Wayne LaPierre, EVP and CEO of the National Rifle Association, alleged Friday that the group’s president Lt. Col. Oliver North is trying to force him to resign, according to the Wall Street Journal.
In turn, the AP reported Saturday that North announced won’t seek a second term as president, citing a “clear crisis” that “needs to be dealt with” for the gun-rights behemoth to continue operating.
LaPierre sent a letter to the NRA’s Board of Directors Thursday claiming North was extorting him to leave the organization under the threat of having public accusations of misconduct made against him.
“…the exhortation was simple: resign or there will be destructive allegations made against me and the NRA,” the letter, which was obtained by the Wall Street Journal, said. “Alarmed and disgusted, I refused the offer.”
North conveyed that his efforts were beneficial for the NRA via separate letter to the board Thursday, according to the Journal report, and said he was putting a committee together to investigate the organization’s finances.

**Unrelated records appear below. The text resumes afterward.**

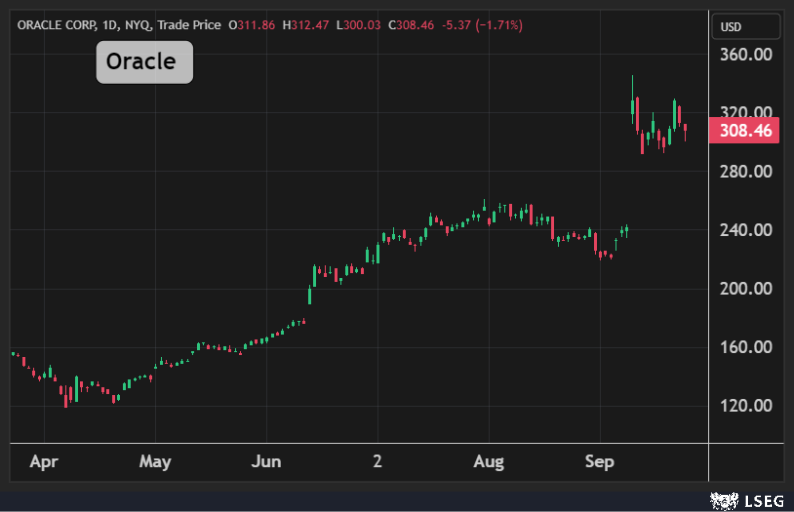Click the Oracle label badge

(144, 62)
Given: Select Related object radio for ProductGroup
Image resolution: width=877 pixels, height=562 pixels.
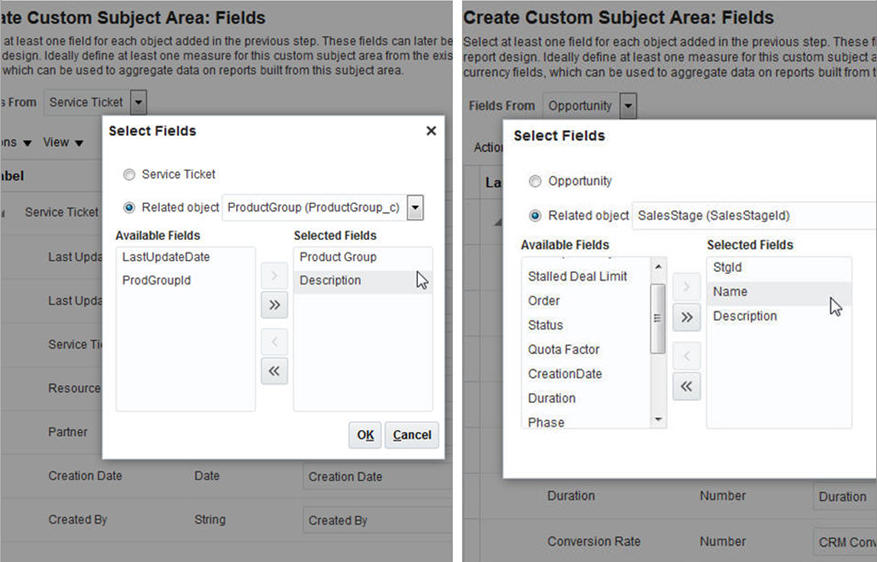Looking at the screenshot, I should [x=129, y=208].
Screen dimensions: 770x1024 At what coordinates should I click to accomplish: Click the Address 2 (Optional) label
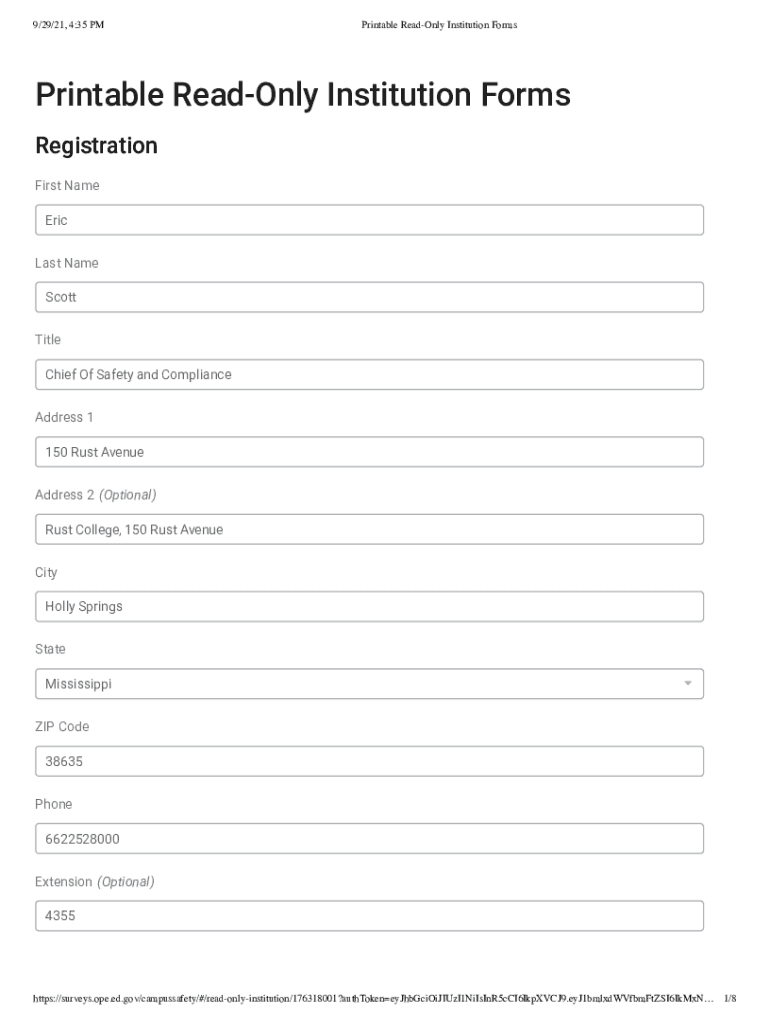coord(95,495)
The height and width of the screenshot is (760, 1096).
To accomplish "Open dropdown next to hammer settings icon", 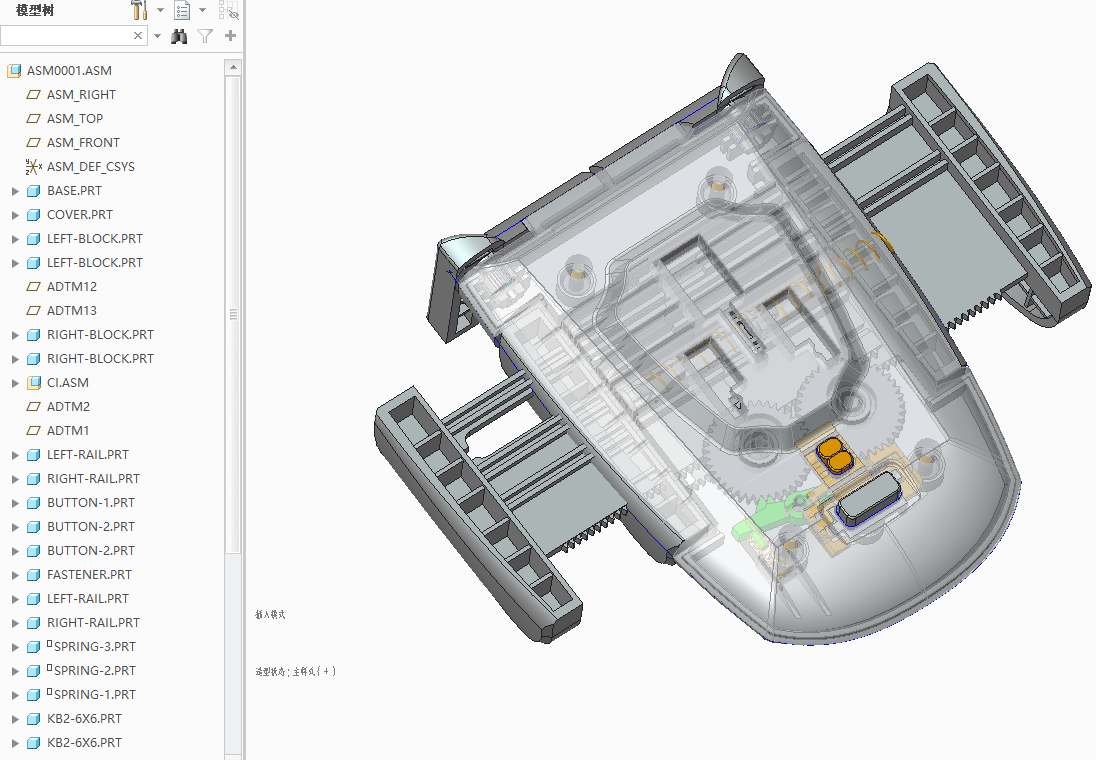I will point(160,11).
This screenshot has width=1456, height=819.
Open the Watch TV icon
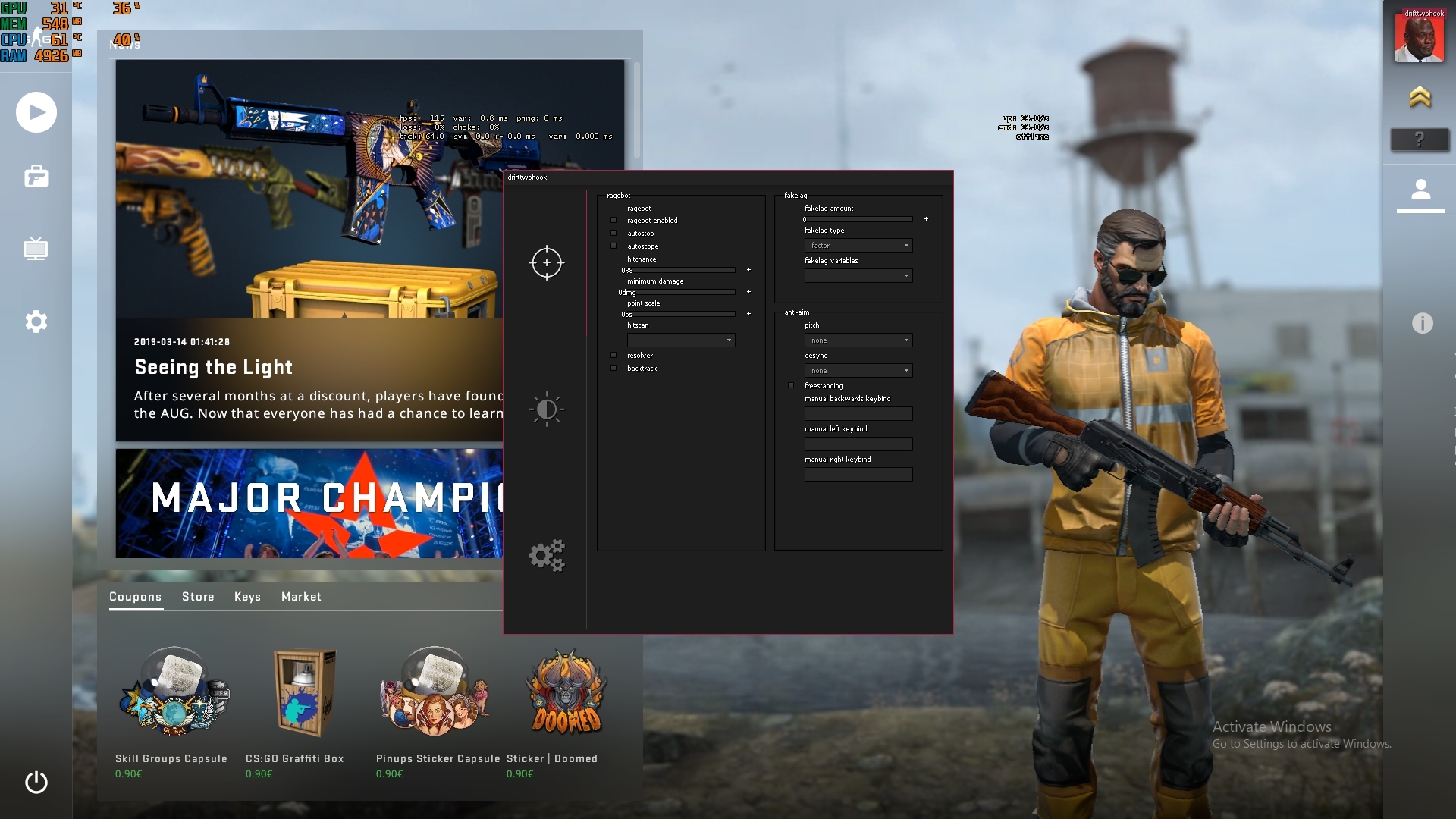tap(36, 249)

LaPierre explained that North contacted his office on Wednesday, telling an aide that LaPierre needed to resign immediately and call off the lawsuit the NRA filed April 12 against its ad agency Ackerman McQueen, or North would send a letter with “a devastating account of our financial status, sexual harassment charges against a staff member, accusations of wardrobe expenses and excessive staff travel expenses.”
The NRA filed a lawsuit against Ackerman McQueen last month claiming that the media vendor overbilled the NRA, according to a Fox report. and that North had a conflict of interest because of separate business dealings he had directly with Ackerman.
The letter confirms rumored infighting within the behemoth gun-rights organization, reports of which emerged Thursday at the start of the group’s annual convention, which runs to Sunday.
The New Yorker and The Trace published a piece April 17 alleging financial improprieties between NRA leadership and its major media vendor Ackerman McQueen, resulting in millions of dollars of questionable expenditures, the report alleged.
Part of the research used by The New Yorker and The Trace was provided by Everytown for Gun Safety, an anti-gun lobbying group founded by former Mayor Michael Bloomberg.
The Wall Street Journal is reporting that the LaPierre-North feud and related issues will be on the agenda Monday during the expected meeting of the NRA’s 76-member board.
The NRA, North, and LaPierre did not immediately respond to the DCNF’s request for comment.